> **RECORDS FOR THIS EXERCISE**:
BEGIN
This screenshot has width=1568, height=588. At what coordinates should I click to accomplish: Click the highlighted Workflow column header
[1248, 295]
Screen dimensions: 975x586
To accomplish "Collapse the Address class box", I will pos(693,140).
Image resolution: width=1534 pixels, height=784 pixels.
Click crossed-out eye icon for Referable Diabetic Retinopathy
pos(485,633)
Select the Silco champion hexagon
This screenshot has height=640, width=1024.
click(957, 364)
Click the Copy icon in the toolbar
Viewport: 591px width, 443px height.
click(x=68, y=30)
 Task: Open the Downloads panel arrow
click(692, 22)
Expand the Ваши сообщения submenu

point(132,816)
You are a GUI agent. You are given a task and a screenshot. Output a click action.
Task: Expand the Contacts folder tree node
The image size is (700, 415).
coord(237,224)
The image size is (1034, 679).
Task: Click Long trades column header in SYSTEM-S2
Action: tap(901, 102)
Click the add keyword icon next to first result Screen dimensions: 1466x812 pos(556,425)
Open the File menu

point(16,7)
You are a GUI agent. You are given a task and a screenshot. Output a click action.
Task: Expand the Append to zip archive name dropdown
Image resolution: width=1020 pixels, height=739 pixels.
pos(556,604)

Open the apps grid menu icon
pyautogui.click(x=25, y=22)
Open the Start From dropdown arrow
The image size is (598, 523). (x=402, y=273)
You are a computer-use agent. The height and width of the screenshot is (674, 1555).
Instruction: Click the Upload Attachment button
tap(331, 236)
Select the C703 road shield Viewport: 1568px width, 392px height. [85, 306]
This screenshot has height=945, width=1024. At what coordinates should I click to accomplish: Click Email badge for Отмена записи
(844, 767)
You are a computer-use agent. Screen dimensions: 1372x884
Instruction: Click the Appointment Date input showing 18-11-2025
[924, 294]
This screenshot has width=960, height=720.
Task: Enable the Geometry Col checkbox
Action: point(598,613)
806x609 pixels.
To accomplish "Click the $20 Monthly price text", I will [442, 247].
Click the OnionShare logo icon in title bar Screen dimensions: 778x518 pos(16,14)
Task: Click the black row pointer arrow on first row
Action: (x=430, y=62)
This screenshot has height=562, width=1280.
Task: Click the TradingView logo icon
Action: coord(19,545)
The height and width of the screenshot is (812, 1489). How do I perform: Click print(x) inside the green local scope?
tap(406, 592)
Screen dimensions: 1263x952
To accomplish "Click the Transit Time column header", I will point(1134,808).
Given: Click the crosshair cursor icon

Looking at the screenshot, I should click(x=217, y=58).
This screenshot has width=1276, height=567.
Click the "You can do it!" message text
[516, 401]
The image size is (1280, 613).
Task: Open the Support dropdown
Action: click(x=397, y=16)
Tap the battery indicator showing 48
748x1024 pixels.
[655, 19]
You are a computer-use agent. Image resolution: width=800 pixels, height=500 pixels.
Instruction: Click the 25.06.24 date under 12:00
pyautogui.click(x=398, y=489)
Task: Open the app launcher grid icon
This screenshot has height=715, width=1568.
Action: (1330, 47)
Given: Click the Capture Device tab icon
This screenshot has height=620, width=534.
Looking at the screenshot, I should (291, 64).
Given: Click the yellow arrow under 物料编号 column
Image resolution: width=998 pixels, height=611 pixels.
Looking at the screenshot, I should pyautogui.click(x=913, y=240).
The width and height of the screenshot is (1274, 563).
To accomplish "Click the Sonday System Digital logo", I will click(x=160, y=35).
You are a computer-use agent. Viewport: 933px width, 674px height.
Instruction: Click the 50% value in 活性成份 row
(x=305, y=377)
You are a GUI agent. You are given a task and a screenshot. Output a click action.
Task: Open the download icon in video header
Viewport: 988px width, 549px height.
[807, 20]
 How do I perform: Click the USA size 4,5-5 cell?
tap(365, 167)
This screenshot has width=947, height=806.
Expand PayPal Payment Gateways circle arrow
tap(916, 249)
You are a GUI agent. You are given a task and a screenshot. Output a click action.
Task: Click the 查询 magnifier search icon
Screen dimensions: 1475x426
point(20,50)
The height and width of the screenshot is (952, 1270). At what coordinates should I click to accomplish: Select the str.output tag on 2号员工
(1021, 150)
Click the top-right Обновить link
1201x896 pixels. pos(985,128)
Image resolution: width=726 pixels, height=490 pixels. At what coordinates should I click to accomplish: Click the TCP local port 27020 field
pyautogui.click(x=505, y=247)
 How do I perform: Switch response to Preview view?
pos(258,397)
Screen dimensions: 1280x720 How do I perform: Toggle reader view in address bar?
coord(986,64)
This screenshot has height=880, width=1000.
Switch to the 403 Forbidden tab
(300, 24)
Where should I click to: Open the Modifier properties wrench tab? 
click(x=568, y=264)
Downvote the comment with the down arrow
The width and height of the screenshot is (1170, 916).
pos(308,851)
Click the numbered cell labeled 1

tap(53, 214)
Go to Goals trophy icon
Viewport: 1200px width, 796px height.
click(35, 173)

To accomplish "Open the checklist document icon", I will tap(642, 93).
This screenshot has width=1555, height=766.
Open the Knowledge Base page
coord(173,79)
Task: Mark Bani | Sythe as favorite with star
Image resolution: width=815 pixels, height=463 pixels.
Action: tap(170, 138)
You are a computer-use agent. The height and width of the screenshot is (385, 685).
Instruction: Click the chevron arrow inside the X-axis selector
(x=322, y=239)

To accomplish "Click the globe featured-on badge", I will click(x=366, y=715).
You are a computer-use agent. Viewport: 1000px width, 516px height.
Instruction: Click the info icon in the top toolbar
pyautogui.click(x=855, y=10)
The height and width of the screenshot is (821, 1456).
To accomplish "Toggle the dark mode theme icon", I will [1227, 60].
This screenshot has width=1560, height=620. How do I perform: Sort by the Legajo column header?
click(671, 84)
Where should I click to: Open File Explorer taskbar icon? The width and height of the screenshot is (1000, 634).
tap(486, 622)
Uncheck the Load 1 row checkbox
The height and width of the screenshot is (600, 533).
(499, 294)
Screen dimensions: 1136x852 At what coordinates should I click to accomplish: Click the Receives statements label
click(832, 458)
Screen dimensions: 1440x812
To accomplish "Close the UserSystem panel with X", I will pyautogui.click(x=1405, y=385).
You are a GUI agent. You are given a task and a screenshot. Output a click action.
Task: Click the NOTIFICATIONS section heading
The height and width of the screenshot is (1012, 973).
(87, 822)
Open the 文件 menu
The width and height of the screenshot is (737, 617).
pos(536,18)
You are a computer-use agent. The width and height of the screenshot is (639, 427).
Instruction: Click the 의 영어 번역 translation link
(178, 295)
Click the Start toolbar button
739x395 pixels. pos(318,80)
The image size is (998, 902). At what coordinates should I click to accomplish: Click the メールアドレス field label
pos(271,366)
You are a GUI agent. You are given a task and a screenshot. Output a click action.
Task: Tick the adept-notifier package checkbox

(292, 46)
END
> **WORK ORDER**: Nothing but a number is wanted: report how many lines in the entries above contain the string "computer".

> **ANSWER BOX**: 7